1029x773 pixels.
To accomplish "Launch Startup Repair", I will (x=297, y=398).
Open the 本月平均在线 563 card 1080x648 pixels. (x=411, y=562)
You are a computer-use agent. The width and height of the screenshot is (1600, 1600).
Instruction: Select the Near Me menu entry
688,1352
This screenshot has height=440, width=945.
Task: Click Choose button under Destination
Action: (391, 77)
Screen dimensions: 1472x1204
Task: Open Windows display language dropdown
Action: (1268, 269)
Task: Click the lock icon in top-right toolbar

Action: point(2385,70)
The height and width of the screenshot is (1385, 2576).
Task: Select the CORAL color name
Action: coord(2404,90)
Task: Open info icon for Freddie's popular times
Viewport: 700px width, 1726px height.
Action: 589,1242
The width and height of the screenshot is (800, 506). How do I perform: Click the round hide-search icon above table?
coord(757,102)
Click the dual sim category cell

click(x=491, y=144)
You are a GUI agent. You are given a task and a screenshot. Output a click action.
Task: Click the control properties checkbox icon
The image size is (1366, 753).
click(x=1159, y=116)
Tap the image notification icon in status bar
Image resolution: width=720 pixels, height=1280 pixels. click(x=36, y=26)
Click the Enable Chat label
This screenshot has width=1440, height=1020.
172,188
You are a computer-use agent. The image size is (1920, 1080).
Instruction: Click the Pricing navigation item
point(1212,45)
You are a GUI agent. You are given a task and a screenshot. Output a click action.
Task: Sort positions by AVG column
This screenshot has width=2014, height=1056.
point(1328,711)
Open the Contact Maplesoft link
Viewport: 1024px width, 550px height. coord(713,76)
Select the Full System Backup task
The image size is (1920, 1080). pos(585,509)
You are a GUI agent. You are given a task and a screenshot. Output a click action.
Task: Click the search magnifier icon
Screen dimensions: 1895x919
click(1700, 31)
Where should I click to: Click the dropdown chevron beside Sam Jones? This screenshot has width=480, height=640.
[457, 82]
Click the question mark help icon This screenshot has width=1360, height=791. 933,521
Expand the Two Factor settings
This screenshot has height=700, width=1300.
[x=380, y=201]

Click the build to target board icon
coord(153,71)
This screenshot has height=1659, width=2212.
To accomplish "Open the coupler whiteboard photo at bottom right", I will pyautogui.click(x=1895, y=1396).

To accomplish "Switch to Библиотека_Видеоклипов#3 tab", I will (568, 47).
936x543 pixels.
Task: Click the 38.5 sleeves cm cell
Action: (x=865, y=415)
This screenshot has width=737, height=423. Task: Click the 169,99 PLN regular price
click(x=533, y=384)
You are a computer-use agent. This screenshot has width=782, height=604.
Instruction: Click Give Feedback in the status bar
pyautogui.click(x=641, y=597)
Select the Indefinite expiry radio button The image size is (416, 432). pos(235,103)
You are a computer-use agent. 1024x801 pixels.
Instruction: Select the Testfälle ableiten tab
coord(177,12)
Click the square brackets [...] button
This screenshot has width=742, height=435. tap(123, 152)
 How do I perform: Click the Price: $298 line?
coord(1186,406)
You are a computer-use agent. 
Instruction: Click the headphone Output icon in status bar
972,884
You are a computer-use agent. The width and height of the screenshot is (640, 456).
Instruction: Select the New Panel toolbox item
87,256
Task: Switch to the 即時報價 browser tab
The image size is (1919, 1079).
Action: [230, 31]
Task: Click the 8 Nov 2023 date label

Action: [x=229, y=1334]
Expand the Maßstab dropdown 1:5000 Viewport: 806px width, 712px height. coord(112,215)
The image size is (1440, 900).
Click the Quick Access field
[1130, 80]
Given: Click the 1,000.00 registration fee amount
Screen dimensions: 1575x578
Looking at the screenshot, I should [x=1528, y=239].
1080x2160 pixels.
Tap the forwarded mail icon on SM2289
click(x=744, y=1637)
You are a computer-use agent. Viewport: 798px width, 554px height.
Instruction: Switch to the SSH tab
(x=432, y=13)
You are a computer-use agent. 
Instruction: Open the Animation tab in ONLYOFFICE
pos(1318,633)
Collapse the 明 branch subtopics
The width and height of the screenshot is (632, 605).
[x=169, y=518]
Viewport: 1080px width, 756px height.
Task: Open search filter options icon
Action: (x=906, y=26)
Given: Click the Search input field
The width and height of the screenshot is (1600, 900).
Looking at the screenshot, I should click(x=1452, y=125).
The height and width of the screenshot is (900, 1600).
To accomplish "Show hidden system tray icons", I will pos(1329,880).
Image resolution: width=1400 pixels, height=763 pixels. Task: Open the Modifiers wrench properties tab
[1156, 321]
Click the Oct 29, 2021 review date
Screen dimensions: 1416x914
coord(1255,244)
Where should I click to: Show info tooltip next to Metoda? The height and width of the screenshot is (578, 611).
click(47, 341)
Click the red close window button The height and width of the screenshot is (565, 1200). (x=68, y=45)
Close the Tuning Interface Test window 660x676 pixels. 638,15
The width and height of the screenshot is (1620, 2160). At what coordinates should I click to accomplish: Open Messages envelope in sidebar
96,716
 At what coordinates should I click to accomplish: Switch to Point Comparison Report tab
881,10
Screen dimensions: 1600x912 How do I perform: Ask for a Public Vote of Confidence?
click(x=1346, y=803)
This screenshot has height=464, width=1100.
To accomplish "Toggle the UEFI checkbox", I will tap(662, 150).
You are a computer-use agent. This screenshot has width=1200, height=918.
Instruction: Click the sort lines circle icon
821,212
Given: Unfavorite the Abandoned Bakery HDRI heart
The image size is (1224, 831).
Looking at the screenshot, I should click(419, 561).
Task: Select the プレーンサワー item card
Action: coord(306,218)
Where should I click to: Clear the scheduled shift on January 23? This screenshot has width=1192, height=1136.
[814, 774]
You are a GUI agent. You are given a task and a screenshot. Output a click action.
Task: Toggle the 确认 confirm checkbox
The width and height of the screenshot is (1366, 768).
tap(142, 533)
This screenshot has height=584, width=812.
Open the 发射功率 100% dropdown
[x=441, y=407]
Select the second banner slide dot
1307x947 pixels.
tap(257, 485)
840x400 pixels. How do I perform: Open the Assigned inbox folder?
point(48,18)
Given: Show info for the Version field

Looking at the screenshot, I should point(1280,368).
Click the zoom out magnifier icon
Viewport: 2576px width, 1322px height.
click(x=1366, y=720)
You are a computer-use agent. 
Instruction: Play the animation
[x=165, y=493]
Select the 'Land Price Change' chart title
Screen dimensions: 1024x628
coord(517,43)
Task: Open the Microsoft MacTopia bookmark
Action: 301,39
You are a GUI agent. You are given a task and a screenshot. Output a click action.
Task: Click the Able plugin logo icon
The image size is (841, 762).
**********
--- Goal ---
Edit the records above so that every "GUI agent" becomes "interface agent", and change nothing else.

--- Full response ---
1029x773 pixels.
To accomplish "Launch Startup Repair", I will (x=297, y=398).
Open the 本月平均在线 563 card 1080x648 pixels. (x=411, y=562)
You are a computer-use agent. The width and height of the screenshot is (1600, 1600).
Instruction: Select the Near Me menu entry
688,1352
This screenshot has height=440, width=945.
Task: Click Choose button under Destination
Action: (391, 77)
Screen dimensions: 1472x1204
Task: Open Windows display language dropdown
Action: (1268, 269)
Task: Click the lock icon in top-right toolbar

Action: point(2385,70)
The height and width of the screenshot is (1385, 2576).
Task: Select the CORAL color name
Action: coord(2404,90)
Task: Open info icon for Freddie's popular times
Viewport: 700px width, 1726px height.
Action: 589,1242
The width and height of the screenshot is (800, 506). How do I perform: Click the round hide-search icon above table?
coord(757,102)
Click the dual sim category cell

click(x=491, y=144)
You are a interface agent. You are given a task and a screenshot. Output a click action.
Task: Click the control properties checkbox icon
The image size is (1366, 753).
click(x=1159, y=116)
Tap the image notification icon in status bar
Image resolution: width=720 pixels, height=1280 pixels. click(x=36, y=26)
Click the Enable Chat label
This screenshot has width=1440, height=1020.
172,188
You are a computer-use agent. The image size is (1920, 1080).
Instruction: Click the Pricing navigation item
point(1212,45)
You are a interface agent. You are given a task and a screenshot. Output a click action.
Task: Sort positions by AVG column
This screenshot has width=2014, height=1056.
point(1328,711)
Open the Contact Maplesoft link
Viewport: 1024px width, 550px height. coord(713,76)
Select the Full System Backup task
The image size is (1920, 1080). pos(585,509)
You are a interface agent. You are given a task and a screenshot. Output a click action.
Task: Click the search magnifier icon
Screen dimensions: 1895x919
click(1700, 31)
Where should I click to: Click the dropdown chevron beside Sam Jones? This screenshot has width=480, height=640.
[457, 82]
Click the question mark help icon This screenshot has width=1360, height=791. 933,521
Expand the Two Factor settings
This screenshot has height=700, width=1300.
[x=380, y=201]

Click the build to target board icon
coord(153,71)
This screenshot has height=1659, width=2212.
To accomplish "Open the coupler whiteboard photo at bottom right", I will pyautogui.click(x=1895, y=1396).

To accomplish "Switch to Библиотека_Видеоклипов#3 tab", I will (568, 47).
936x543 pixels.
Task: Click the 38.5 sleeves cm cell
Action: (x=865, y=415)
This screenshot has width=737, height=423. Task: Click the 169,99 PLN regular price
click(x=533, y=384)
You are a computer-use agent. This screenshot has width=782, height=604.
Instruction: Click Give Feedback in the status bar
pyautogui.click(x=641, y=597)
Select the Indefinite expiry radio button The image size is (416, 432). pos(235,103)
You are a computer-use agent. 1024x801 pixels.
Instruction: Select the Testfälle ableiten tab
coord(177,12)
Click the square brackets [...] button
This screenshot has width=742, height=435. tap(123, 152)
 How do I perform: Click the Price: $298 line?
coord(1186,406)
You are a computer-use agent. 
Instruction: Click the headphone Output icon in status bar
972,884
You are a computer-use agent. The width and height of the screenshot is (640, 456).
Instruction: Select the New Panel toolbox item
87,256
Task: Switch to the 即時報價 browser tab
The image size is (1919, 1079).
Action: [230, 31]
Task: Click the 8 Nov 2023 date label

Action: [x=229, y=1334]
Expand the Maßstab dropdown 1:5000 Viewport: 806px width, 712px height. coord(112,215)
The image size is (1440, 900).
Click the Quick Access field
[1130, 80]
Given: Click the 1,000.00 registration fee amount
Screen dimensions: 1575x578
Looking at the screenshot, I should [x=1528, y=239].
1080x2160 pixels.
Tap the forwarded mail icon on SM2289
click(x=744, y=1637)
You are a computer-use agent. Viewport: 798px width, 554px height.
Instruction: Switch to the SSH tab
(x=432, y=13)
You are a computer-use agent. 
Instruction: Open the Animation tab in ONLYOFFICE
pos(1318,633)
Collapse the 明 branch subtopics
The width and height of the screenshot is (632, 605).
[x=169, y=518]
Viewport: 1080px width, 756px height.
Task: Open search filter options icon
Action: (x=906, y=26)
Given: Click the Search input field
The width and height of the screenshot is (1600, 900).
Looking at the screenshot, I should click(x=1452, y=125).
The height and width of the screenshot is (900, 1600).
To accomplish "Show hidden system tray icons", I will pos(1329,880).
Image resolution: width=1400 pixels, height=763 pixels. Task: Open the Modifiers wrench properties tab
[1156, 321]
Click the Oct 29, 2021 review date
Screen dimensions: 1416x914
coord(1255,244)
Where should I click to: Show info tooltip next to Metoda? The height and width of the screenshot is (578, 611).
click(47, 341)
Click the red close window button The height and width of the screenshot is (565, 1200). (x=68, y=45)
Close the Tuning Interface Test window 660x676 pixels. 638,15
The width and height of the screenshot is (1620, 2160). At what coordinates should I click to accomplish: Open Messages envelope in sidebar
96,716
 At what coordinates should I click to accomplish: Switch to Point Comparison Report tab
881,10
Screen dimensions: 1600x912 How do I perform: Ask for a Public Vote of Confidence?
click(x=1346, y=803)
This screenshot has height=464, width=1100.
To accomplish "Toggle the UEFI checkbox", I will tap(662, 150).
You are a computer-use agent. This screenshot has width=1200, height=918.
Instruction: Click the sort lines circle icon
821,212
Given: Unfavorite the Abandoned Bakery HDRI heart
The image size is (1224, 831).
Looking at the screenshot, I should click(419, 561).
Task: Select the プレーンサワー item card
Action: coord(306,218)
Where should I click to: Clear the scheduled shift on January 23? This screenshot has width=1192, height=1136.
[814, 774]
You are a interface agent. You are given a task and a screenshot. Output a click action.
Task: Toggle the 确认 confirm checkbox
The width and height of the screenshot is (1366, 768).
tap(142, 533)
This screenshot has height=584, width=812.
Open the 发射功率 100% dropdown
[x=441, y=407]
Select the second banner slide dot
1307x947 pixels.
tap(257, 485)
840x400 pixels. How do I perform: Open the Assigned inbox folder?
point(48,18)
Given: Show info for the Version field

Looking at the screenshot, I should point(1280,368).
Click the zoom out magnifier icon
Viewport: 2576px width, 1322px height.
click(x=1366, y=720)
You are a computer-use agent. 
Instruction: Play the animation
[x=165, y=493]
Select the 'Land Price Change' chart title
Screen dimensions: 1024x628
coord(517,43)
Task: Open the Microsoft MacTopia bookmark
Action: 301,39
You are a interface agent. You are given a task and a screenshot. Output a click action.
Task: Click the Able plugin logo icon
The image size is (841, 762).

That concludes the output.